Революция все же состоялась, большевики пришли к власти и на волне эйфории о предательстве Каменева и Зиновьева забыли. Льва Борисовича, хоть и ненадолго, сделали председателем ВЦИК, а Зиновьева назначили руководителем Петроградского Совета. На этом посту он был до 1926 года, и таких за это время наломал дров, что в народе его стали называть «Кровавым Гришкой». Достаточно сказать, что после убийства Моисея Урицкого он стал одним из главных организаторов «Красного террора». Это по его инициативе были созданы печально известные «тройки», самостоятельно принимавшие решение о расстреле. Полетели тысячи голов, а десятки тысяч лучших представителей петроградской интеллигенции сослали на Север! Но этого Зиновьеву показалось мало, и он выступил с инициативой «разрешить всем рабочим расправляться с интеллигенцией по-своему, прямо на улице». Теперь, когда улицы Петрограда в самом прямом смысле слова умылись кровью, правая рука Ленина, как когда-то его называли, почувствовал себя не Тевье-молочником, а неистовым Робеспьером.

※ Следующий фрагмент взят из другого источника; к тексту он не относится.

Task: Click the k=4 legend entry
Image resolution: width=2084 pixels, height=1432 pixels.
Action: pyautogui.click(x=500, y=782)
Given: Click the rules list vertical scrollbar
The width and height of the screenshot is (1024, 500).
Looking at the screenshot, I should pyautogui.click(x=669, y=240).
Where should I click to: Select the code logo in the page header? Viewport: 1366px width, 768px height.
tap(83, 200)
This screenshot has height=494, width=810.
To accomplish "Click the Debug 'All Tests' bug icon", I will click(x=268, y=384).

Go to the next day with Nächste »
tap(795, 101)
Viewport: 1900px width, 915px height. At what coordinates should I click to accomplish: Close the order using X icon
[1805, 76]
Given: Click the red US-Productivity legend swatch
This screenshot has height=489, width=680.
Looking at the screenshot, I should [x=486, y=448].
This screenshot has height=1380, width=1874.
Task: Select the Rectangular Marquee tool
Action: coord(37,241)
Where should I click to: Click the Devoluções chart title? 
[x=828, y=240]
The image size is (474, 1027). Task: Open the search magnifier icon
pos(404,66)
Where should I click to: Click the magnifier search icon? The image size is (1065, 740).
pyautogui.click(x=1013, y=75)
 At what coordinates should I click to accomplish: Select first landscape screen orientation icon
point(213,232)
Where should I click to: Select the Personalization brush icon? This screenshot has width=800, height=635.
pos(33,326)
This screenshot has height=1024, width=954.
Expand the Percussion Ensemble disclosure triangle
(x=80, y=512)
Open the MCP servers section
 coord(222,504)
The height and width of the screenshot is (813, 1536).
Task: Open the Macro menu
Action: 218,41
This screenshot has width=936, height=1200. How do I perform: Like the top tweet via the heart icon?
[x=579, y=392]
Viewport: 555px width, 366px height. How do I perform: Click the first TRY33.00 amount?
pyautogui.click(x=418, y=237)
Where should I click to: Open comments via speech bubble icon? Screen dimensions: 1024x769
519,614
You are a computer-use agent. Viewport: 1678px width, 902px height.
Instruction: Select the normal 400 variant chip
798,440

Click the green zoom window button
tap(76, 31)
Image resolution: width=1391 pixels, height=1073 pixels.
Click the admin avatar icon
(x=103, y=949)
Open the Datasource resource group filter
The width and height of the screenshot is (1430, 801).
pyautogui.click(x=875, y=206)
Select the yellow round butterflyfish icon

Как показало время, это был «Робеспьер» с заячьей душой. Как же он перепугался и как запаниковал, когда на Петроград началось наступление белых!
– Затопить корабли! Эвакуировать партийные и советские учреждения! Вывезти заводское оборудование! – надрывался он.
К счастью, присланные с Восточного фронта дивизии наступление белых остановили.
В еще большую панику он впал, когда в 1921 году подняли восстание кронштадтские матросы. Он чуть было не сбежал из Смольного, оставив город матросской братве, но подоспел Тухачевский, который жестоко подавил восстание, залив Кронштадт реками матросской крови.
Была у Зиновьева еще одна синекура: с 1919 по 1926 года он занимал пост председателя Исполкома Коминтерна. Почувствовав себя деятелем международного масштаба, «наибольший демагог среди большевиков» сделал все от него зависящее, чтобы рассорить коммунистов с социал-демократами Западной Европы, которых он называл не иначе, как социал-фашистами.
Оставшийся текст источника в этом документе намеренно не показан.